#### [TEXT EXTRACT]
--*--
So my agenda is this: I want to keep writing about scent, that much is for sure. I do not know enough yet and I want to keep learning. I also know that I want to turn this in the direction of a career. I need this to be something. Something that I can feel proud to tell my daughter about. I want this to be how I earn money. I don’t want to earn it through advertising on my blog. I don’t want to be buried under free bottles of perfume with no money for food. I want to be respected as a writer. The only way I can think of achieving this is to keep going and see where it takes me.
I feel totally uninspired by writing bad reviews, so if I really don’t like a perfume I won’t write about it. I do not see what benefit there is from writing a piece that is viciously scathing. As a reader I always want to know why I will enjoy something, not why I will hate it. I am as truthful about the perfume as I can be, whilst retaining it’s dignity for those who will undoubtably love it. Besides, who the hell am I to tell you why something is rubbish? Only the most highly respected perfumers and critics are in a position to do that and still the ultimate choice is yours. If I don’t have anything good to say I won’t say it. I’ll only offer as much constructive criticism as I feel my knowledge will allow.
I will not feel pressured to write good reviews by being sent lovely bottles of perfume. There is no denying that it is very nice to receive presents in the post, and I am always surprised and grateful that brands are so generous. I try to only approach companies that I am genuinely interested in so that it’s fairly certain that I will have some good things to say when the free stuff arrives, thus avoiding awkward guilt and feelings of ingratitude and maintaining my ‘no sell out’ policy. I should add here that for some bloggers a decent career can be formed from writing good reviews. It is a talent to create beautiful imagery for a perfume and convince people that they will love it. I would just much rather see them working directly for the company they are gushing about. If I am interested in sampling a fragrance I will seek it out and buy it for myself. That is why I love Bloom perfumery so much. I am only a tiny way into discovering all the perfumes that they stock and I am always so thrilled to be able to purchase samples sizes. It makes this whole blog possible for me.
--*--
#### [GIVEN DATA]

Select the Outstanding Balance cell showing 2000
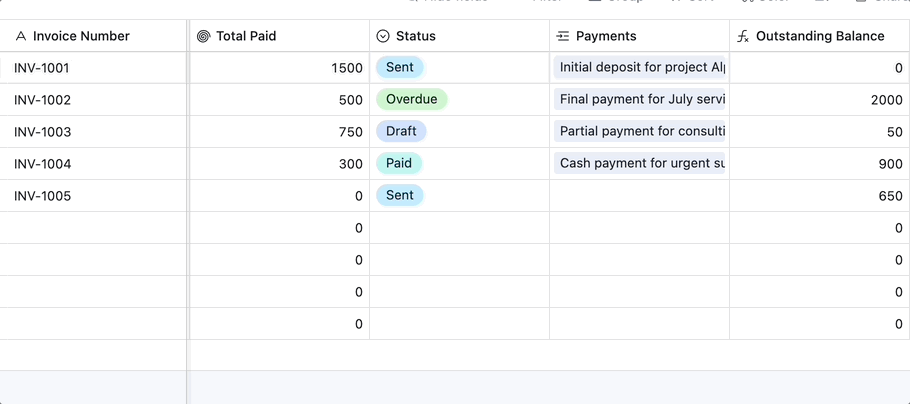The width and height of the screenshot is (910, 404). pyautogui.click(x=819, y=100)
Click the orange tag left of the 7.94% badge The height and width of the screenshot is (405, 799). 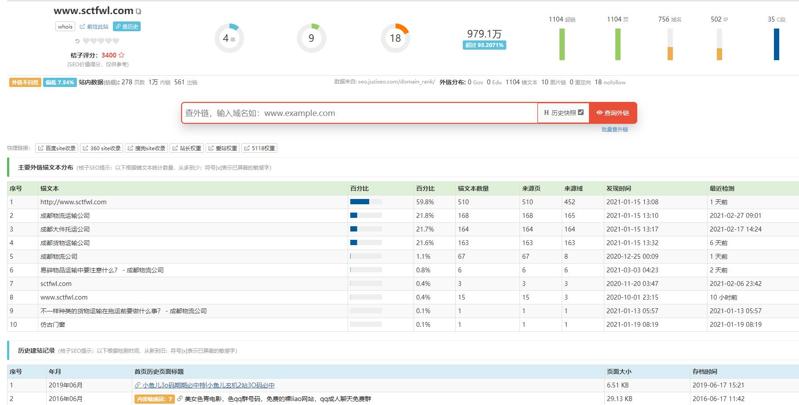pos(25,83)
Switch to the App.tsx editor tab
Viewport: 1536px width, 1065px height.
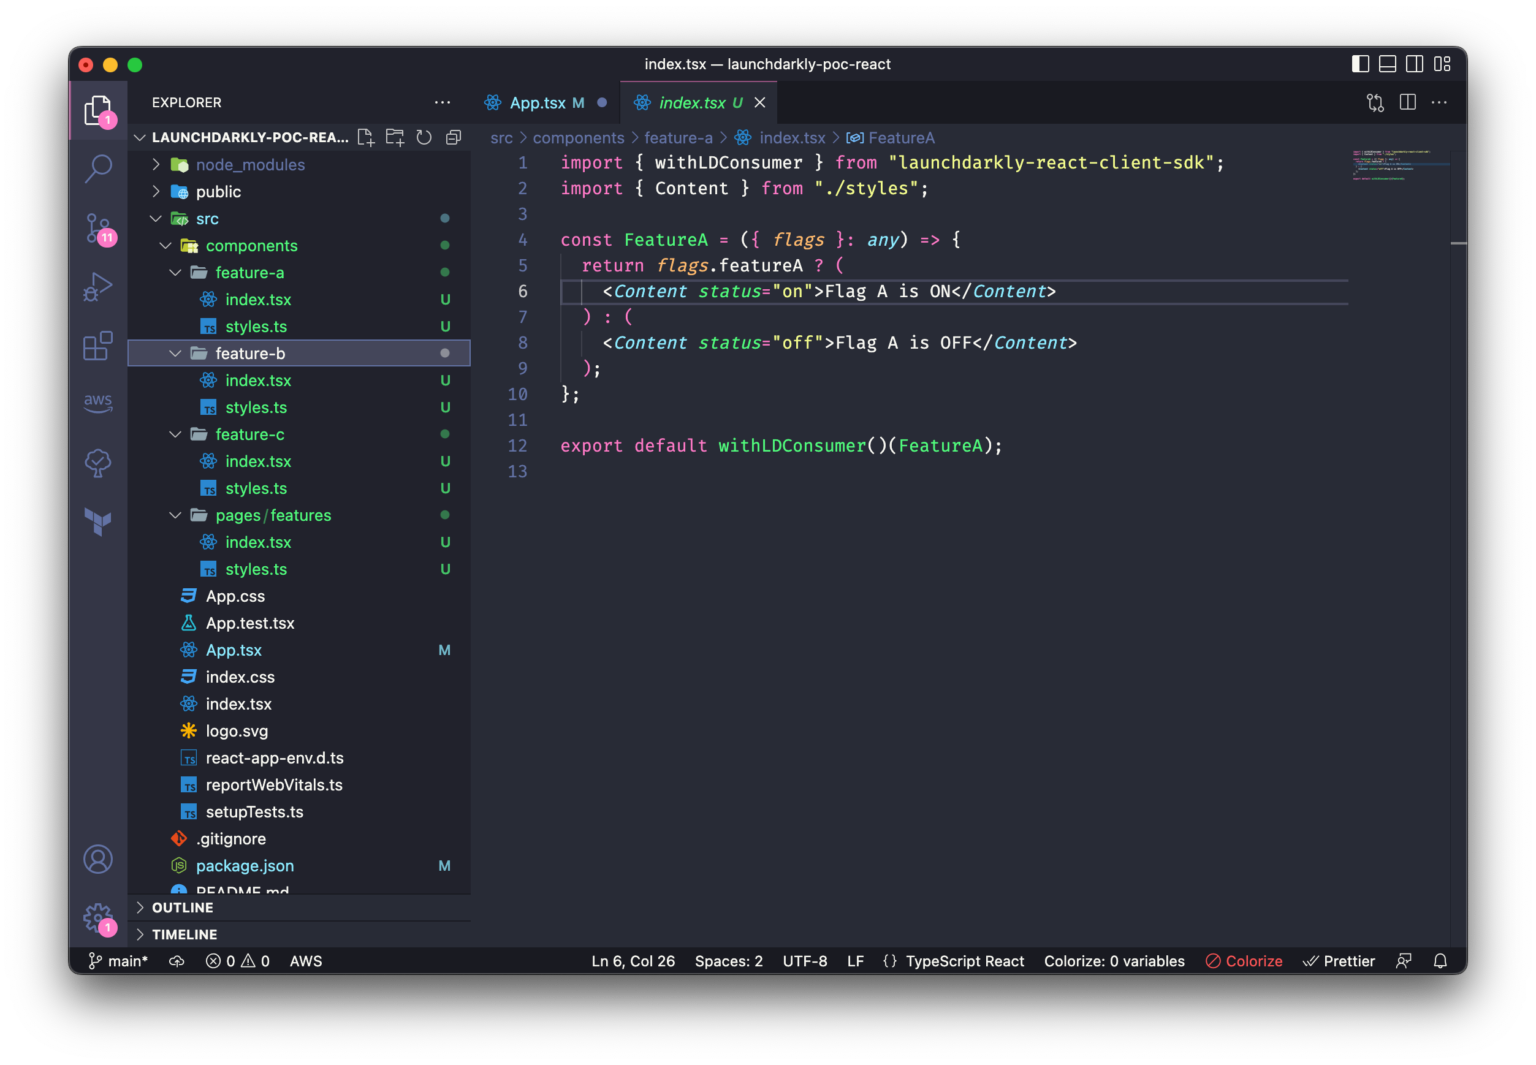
--*--
#### [SHORT TASK]
Reproduce everything from "So my agenda" down to "it takes me." in the perfume blog passage, swapping "career" for "profession". Rely only on the perfume blog passage and leave the data aside.

#### [ANSWER TO THIS TASK]
So my agenda is this: I want to keep writing about scent, that much is for sure. I do not know enough yet and I want to keep learning. I also know that I want to turn this in the direction of a profession. I need this to be something. Something that I can feel proud to tell my daughter about. I want this to be how I earn money. I don’t want to earn it through advertising on my blog. I don’t want to be buried under free bottles of perfume with no money for food. I want to be respected as a writer. The only way I can think of achieving this is to keep going and see where it takes me.